See Notes for details.
proj_id : int | None
ID number of the project the experiment belongs to.
proj_name : str | None
Name of the project the experiment belongs to.
projs : list of Projection
List of SSP operators that operate on the data.
See :class:`mne.Projection` for details.
sfreq : float
Sampling frequency in Hertz.
subject_info : dict | None
Information about the subject.
See Notes for details.
See Also
--------
mne.create_info
Notes
-----
The following parameters have a nested structure.
* ``chs`` list of dict:
cal : float
The calibration factor to bring the channels to physical
units. Used in product with ``range`` to scale the data read
from disk.
ch_name : str
The channel name.
coil_type : int
Coil type, e.g. ``FIFFV_COIL_MEG``.
coord_frame : int
The coordinate frame used, e.g. ``FIFFV_COORD_HEAD``.
kind : int
The kind of channel, e.g. ``FIFFV_EEG_CH``.
loc : array, shape (12,)
Channel location. For MEG this is the position plus the
normal given by a 3x3 rotation matrix. For EEG this is the
position followed by reference position (with 6 unused).

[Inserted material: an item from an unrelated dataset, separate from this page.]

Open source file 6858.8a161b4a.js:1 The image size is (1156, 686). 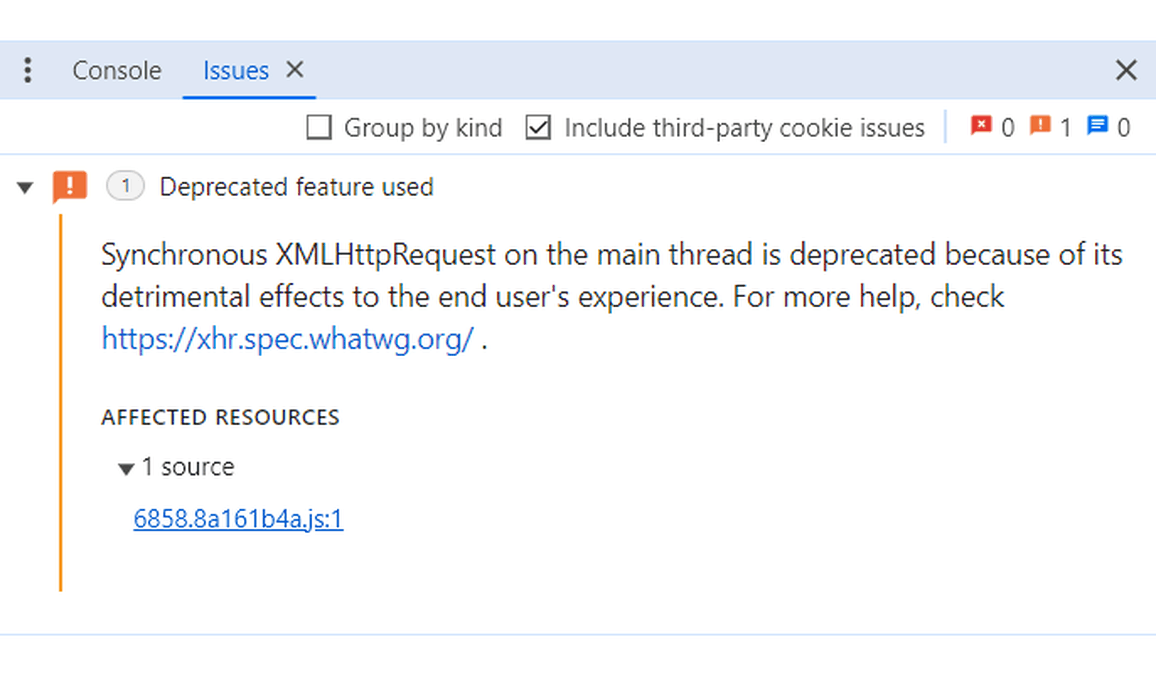pyautogui.click(x=238, y=519)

The values are specified in device coordinates for MEG and in
head coordinates for EEG channels, respectively.
logno : int
Logical channel number, conventions in the usage of this
number vary.
range : float
The hardware-oriented part of the calibration factor.

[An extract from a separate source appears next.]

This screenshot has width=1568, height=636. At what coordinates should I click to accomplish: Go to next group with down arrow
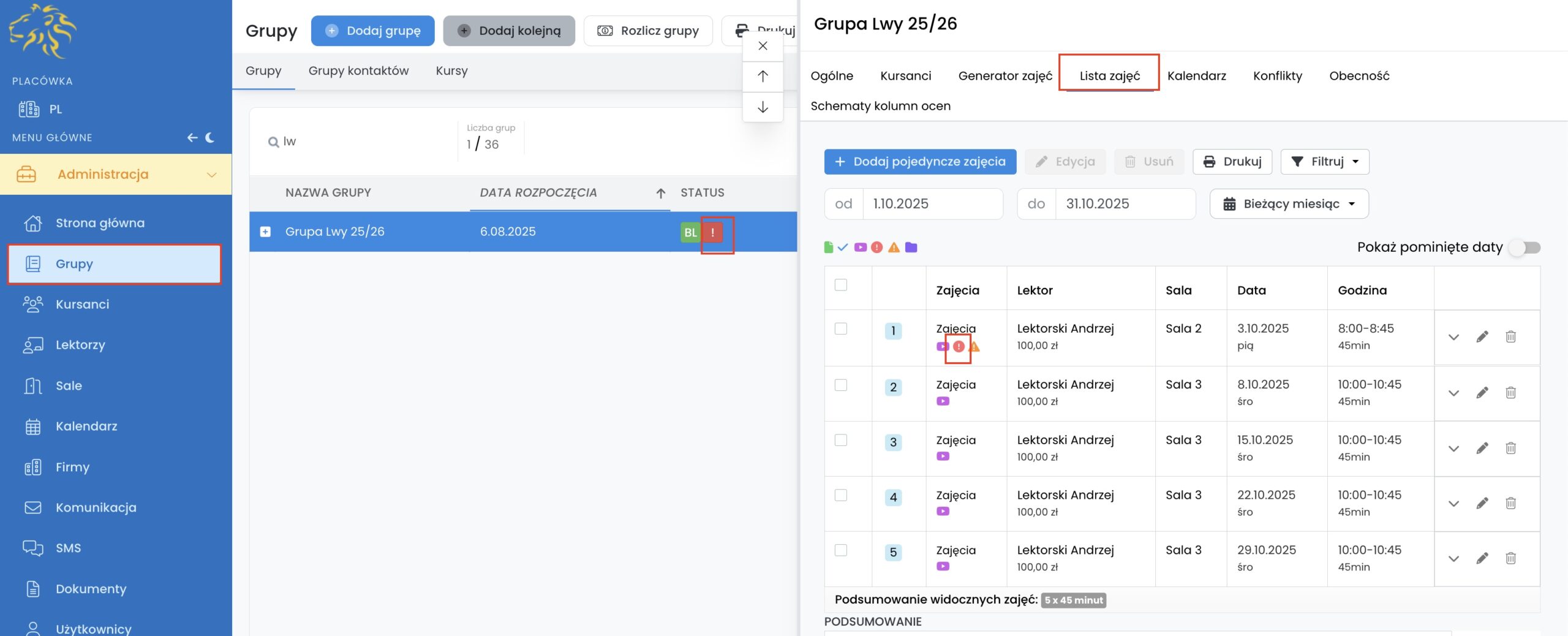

This should be only applied to the continuous raw data.
Used in product with ``cal`` to scale data read from disk.
scanno : int
Scanning order number, starting from 1.
unit : int
The unit to use, e.g. ``FIFF_UNIT_T_M``.
unit_mul : int
Unit multipliers, most commontly ``FIFF_UNITM_NONE``.
* ``comps`` list of dict:
ctfkind : int
CTF compensation grade.
colcals : ndarray
Column calibrations.
mat : dict
A named matrix dictionary (with entries "data", "col_names", etc.)
containing the compensation matrix.
rowcals : ndarray
Row calibrations.
save_calibrated : bool
Were the compensation data saved in calibrated form.
* ``dig`` dict:
kind : int
Digitization kind, e.g. ``FIFFV_POINT_EXTRA``.
ident : int
Identifier.
r : ndarary, shape (3,)
Position.
coord_frame : int
Coordinate frame, e.g. ``FIFFV_COORD_HEAD``.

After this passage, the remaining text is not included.